Python has no precedence grammar


I was writing a minifier for Python 2 when I noticed1 an interesting feature: you can’t express the Python grammar in the form of an operator precedence grammar.

Background: an operator precedence grammar is one in which every pair of operators have a precedence relation, which allows the parser to decide whether to shift or reduce by looking only at the next operator. (See operator precedence parser.) A feature of operator precedence grammars is that you can put the operators in a precedence list, with operators higher in the list binding more tightly than operators below.

However, this can’t be done in Python, because tuples and generator expressions are incomparable: neither has higher precedence than the other. In the context of an assignment you must parenthesize a generator expression but you can write a tuple without parentheses:

a = 1, 2, 3                   # Assign tuple to a.
a = (x**2 for x in range(5))  # Assign generator to a.
a = x**2 for x in range(5)    # Oops: syntax error.

While in the context of a function call you must parenthesize a tuple, but you can write a (single) generator expression without extra parentheses:

f(x**2 for x in range(5))     # Call f with generator.
f((1, 2, 3))                  # Call f with tuple.
f(1, 2, 3)                    # Oops: three arguments, not tuple.

This inconsistency manifests itself in the grammar having two different productions for tuples and generators. Normally a generator expression is parsed by the testlist_comp production:

testlist_comp: test ( comp_for | (',' test)* [','] )

But in the context of a function call containing a single generator expression it can also be parsed via the argument production:

argument: test [comp_for] | test '=' test

Similarly, a tuple can be parsed via the testlist production:

testlist: test (',' test)* [',']

but inside (non-function call) parentheses it gets parsed by the testlist_comp production (see above).

I guess I understand the pragmatic reason for designing it like this: it is very common to call a function with a generator expression as its argument, while it is uncommon to call a function with a tuple expression: normally you’d arrange just to call the function with multiple arguments. However, it does mean extra cases in the parser and in anything that tries to generate source code while minimizing parentheses.

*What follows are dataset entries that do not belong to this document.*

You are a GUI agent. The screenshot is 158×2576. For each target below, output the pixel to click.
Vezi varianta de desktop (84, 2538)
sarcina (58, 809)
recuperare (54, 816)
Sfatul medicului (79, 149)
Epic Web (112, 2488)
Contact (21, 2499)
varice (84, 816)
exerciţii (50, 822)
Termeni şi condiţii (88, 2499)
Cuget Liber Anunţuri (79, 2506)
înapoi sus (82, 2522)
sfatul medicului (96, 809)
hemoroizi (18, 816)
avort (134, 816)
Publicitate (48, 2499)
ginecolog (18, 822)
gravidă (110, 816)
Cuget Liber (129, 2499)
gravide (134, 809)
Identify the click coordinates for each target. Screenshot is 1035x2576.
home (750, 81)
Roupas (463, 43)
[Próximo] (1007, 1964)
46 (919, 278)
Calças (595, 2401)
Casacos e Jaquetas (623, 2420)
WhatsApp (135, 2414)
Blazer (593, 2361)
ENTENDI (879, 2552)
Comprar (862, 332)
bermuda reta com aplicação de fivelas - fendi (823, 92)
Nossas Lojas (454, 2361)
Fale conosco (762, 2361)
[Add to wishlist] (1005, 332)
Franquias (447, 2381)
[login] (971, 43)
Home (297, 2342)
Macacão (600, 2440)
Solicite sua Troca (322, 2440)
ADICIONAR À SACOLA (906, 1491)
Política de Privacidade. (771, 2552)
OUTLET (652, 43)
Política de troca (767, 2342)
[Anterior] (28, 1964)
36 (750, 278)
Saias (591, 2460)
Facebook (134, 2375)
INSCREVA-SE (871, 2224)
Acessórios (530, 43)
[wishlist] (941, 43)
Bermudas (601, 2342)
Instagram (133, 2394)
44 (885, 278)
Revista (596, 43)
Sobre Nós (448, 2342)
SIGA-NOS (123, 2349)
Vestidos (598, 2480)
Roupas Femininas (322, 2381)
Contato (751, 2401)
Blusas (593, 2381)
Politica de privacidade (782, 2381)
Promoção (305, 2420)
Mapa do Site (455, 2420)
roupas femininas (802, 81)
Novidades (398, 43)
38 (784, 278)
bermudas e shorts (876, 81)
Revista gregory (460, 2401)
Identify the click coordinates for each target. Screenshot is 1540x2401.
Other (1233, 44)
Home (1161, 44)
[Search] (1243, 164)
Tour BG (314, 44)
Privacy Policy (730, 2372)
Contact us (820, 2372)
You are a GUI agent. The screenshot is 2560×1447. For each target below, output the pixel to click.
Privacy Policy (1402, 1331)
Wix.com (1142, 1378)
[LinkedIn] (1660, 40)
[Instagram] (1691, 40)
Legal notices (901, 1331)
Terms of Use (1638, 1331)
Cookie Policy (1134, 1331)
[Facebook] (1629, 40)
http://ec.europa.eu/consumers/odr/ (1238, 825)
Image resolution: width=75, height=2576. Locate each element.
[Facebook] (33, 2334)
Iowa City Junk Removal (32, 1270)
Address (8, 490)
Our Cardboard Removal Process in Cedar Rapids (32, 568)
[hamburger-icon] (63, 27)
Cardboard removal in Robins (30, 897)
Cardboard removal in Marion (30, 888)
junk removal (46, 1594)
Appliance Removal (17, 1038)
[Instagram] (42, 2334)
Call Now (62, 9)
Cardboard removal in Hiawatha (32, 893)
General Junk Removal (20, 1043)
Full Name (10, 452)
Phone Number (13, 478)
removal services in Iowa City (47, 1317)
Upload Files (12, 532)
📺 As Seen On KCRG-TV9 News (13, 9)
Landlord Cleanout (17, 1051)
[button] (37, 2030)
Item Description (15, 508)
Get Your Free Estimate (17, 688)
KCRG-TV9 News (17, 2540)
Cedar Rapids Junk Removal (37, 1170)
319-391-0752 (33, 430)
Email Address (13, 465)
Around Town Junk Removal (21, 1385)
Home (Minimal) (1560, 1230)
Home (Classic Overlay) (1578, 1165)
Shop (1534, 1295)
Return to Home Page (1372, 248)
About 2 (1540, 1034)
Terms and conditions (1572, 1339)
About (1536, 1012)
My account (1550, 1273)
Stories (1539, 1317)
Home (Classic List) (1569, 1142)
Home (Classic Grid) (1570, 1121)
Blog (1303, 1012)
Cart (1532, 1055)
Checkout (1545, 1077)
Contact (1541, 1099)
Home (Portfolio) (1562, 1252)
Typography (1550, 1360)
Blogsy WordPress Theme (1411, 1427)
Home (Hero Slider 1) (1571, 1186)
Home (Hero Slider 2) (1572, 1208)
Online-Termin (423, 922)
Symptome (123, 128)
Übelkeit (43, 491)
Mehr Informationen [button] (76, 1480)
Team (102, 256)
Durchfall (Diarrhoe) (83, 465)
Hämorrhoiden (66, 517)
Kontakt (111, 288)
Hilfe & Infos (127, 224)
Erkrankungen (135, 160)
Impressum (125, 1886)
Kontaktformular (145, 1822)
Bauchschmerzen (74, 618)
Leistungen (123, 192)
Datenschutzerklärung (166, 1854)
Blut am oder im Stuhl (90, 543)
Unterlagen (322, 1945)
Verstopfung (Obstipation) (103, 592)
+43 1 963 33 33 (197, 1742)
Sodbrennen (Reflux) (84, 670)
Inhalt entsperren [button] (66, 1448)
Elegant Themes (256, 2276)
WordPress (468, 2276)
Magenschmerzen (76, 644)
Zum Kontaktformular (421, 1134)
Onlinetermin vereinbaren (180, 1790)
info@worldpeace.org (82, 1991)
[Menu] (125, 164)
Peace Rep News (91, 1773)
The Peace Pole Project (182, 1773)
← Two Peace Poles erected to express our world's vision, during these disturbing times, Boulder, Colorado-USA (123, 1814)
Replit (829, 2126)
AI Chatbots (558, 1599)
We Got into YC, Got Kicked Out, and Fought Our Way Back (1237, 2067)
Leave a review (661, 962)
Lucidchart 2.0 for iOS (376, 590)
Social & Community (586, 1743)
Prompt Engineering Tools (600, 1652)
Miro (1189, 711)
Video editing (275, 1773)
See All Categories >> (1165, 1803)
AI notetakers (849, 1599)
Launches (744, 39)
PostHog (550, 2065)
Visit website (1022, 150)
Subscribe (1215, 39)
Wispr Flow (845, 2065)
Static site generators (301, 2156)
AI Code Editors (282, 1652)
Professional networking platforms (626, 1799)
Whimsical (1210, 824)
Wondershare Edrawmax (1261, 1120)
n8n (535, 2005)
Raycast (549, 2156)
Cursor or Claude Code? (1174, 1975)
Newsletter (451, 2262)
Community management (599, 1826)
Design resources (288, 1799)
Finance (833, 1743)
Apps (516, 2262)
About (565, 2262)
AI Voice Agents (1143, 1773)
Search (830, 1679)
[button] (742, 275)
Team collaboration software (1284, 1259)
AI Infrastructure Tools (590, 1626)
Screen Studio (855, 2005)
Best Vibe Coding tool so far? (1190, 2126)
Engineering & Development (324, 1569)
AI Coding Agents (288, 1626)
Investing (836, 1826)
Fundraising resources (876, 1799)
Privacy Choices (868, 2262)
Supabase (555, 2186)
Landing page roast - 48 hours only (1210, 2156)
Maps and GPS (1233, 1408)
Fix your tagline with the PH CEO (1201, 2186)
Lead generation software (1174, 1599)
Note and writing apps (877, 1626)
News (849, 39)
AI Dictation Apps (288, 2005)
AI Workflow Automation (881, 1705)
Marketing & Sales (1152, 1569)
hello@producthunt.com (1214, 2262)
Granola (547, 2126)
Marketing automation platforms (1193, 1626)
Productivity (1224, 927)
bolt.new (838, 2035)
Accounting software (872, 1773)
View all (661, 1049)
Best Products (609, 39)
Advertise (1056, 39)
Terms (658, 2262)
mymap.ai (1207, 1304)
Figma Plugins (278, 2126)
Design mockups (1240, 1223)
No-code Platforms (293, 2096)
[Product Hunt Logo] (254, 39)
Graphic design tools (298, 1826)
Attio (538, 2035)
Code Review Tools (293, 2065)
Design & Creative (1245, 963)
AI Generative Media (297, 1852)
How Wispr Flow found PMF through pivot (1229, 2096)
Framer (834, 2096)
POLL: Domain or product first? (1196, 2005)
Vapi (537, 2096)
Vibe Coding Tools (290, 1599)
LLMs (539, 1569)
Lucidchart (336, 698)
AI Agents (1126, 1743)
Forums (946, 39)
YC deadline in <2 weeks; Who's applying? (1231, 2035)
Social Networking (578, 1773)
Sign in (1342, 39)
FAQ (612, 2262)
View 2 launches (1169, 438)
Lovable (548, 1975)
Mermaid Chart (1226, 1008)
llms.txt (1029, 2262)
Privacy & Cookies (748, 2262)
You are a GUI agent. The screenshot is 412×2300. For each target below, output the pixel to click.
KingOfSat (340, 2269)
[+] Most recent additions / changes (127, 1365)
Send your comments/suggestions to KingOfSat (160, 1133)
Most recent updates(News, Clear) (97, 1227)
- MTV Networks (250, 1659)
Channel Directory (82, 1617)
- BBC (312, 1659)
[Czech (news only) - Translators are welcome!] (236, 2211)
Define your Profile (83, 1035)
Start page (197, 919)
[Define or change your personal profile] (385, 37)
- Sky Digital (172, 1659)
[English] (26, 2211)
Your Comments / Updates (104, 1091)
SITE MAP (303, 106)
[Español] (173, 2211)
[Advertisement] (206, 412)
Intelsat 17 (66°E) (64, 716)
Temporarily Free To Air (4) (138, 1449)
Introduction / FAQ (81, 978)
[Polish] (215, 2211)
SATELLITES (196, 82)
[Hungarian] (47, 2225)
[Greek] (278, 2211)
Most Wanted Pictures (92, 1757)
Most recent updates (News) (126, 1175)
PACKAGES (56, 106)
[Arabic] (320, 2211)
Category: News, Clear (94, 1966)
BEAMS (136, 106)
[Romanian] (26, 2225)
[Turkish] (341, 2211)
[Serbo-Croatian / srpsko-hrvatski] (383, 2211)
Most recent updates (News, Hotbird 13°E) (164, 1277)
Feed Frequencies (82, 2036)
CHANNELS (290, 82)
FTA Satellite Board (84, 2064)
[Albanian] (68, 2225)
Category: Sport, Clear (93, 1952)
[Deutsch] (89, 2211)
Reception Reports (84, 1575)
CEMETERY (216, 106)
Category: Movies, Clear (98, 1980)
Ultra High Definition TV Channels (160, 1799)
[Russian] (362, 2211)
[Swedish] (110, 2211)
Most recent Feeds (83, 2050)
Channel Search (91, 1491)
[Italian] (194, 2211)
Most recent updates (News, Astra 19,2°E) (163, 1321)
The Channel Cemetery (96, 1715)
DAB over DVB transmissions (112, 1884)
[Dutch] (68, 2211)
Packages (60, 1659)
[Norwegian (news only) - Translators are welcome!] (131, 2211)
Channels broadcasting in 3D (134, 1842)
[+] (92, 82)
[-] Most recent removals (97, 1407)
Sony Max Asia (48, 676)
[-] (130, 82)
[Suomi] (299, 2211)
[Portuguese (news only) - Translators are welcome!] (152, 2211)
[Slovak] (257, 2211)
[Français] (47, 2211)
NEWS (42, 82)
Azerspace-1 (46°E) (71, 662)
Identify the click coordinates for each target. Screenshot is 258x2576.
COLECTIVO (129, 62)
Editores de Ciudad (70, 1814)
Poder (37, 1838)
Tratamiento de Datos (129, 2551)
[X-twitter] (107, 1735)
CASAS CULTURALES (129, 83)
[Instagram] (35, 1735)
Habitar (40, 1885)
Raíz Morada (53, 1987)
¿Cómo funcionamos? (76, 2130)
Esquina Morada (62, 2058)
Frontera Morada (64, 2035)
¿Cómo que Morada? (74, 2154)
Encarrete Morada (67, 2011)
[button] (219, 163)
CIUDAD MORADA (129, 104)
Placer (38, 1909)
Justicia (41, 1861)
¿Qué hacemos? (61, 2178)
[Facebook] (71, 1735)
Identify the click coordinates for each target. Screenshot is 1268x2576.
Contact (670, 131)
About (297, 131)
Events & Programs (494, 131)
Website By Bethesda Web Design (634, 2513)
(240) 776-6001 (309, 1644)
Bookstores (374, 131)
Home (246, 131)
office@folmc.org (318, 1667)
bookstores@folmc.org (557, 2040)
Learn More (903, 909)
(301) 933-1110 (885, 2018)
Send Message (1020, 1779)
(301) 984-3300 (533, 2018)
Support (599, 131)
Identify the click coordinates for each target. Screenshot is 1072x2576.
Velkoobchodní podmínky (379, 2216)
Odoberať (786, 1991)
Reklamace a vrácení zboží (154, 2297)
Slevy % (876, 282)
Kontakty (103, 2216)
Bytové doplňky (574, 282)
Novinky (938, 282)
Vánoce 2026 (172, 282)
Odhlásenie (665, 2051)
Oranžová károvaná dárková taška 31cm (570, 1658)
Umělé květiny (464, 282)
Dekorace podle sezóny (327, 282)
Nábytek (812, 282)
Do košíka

I tried Dan McDougall’s minifier but it has a few bugs:

  1. Its docstring detection is broken: if I run it on:

    def foo():
        'a' if True else 'd'
    def bar():

    then I get the output

    def foo():
     if True else 'd'

    where a syntax error has been introduced into foo, and bar has simply disappeared!

  2. It deletes blank lines in triple-quoted strings.

  3. It adds a spurious pass to a function whose body is on the same line as its declaration. If I run it on:

    def baz(): return 1

    then I get the ill-formed output

    def baz():return 1 pass

And some missing features:

  1. It doesn’t know that it can squeeze the spaces out of 'a' if 'b' and 'c' else 'd'.

  2. It doesn’t know that operators don’t need a space when they follow a number, so that 1 if 2 in 3 and 4 is 5 else 6 can be turned into 1if 2in 3and 4is 5 else 6. (I have to say this surprised me when I discovered it.)

  3. It doesn’t know that it can move up a suite of code onto the same line as the statement that introduces the suite, as long as the suite itself contains no sub-suites.

  4. It doesn’t know anything about the grammar (it works on the basis of tokens only), so it can’t remove unnecessary parentheses. For example, ((a - b) + (c - (d ** (e ** f)))) ought to be minified to a-b+(c-d**e**f).2 Unnecessary parentheses often result when a multi-line parenthesized expression is joined up onto a single line, so it’s important to handle this case.

  5. It doesn’t remove trailing commas from tuple, dictionary, and list literals.

  6. It doesn’t change except E as e: to except E,e:.

  7. It doesn’t change pass to 0.

  8. It can’t rename variables and functions.

The last of these is fair enough: Python’s use of introspection and duck typing means that automatic renaming cannot be done reliably without user oversight. But still it would be nice to be able to ask for a “best effort” automated approach.

Here’s some example output from my minifier. What does this function do?

def b(c):
 if c not in a:d=c//2;e=c%2;f=e*2-1;a[c]=b(d+1)**2+f*b(d+e-1)**2
 return a[c]

And how about this one?

import random
def a(b,c):
 if b%2==0:return False
 while d%2==0:d//=2;e+=1
 for f in xrange(c):
  if h==1or h==b-1:continue
  for i in xrange(e-1):
   if h==1:return False
   if h==b-1:break
  if h!=b-1:return False
 return True

  1.  Actually, I struggled for some time trying to figure out why my code (which uses a table of operator precedences to deduce when expressions need to be parenthesized) wasn’t working. Whenever I fixed it for tuples, generator expressions would break, and vice versa.

  2.  Not a-b+c-d**e**f: even though the removal of the last parenthesis would be a valid transformation if all these variables were numbers, it’s not correct in general, as it would result in a different order of operations, which might make a difference if c is an object that implements the __sub__ method, for example.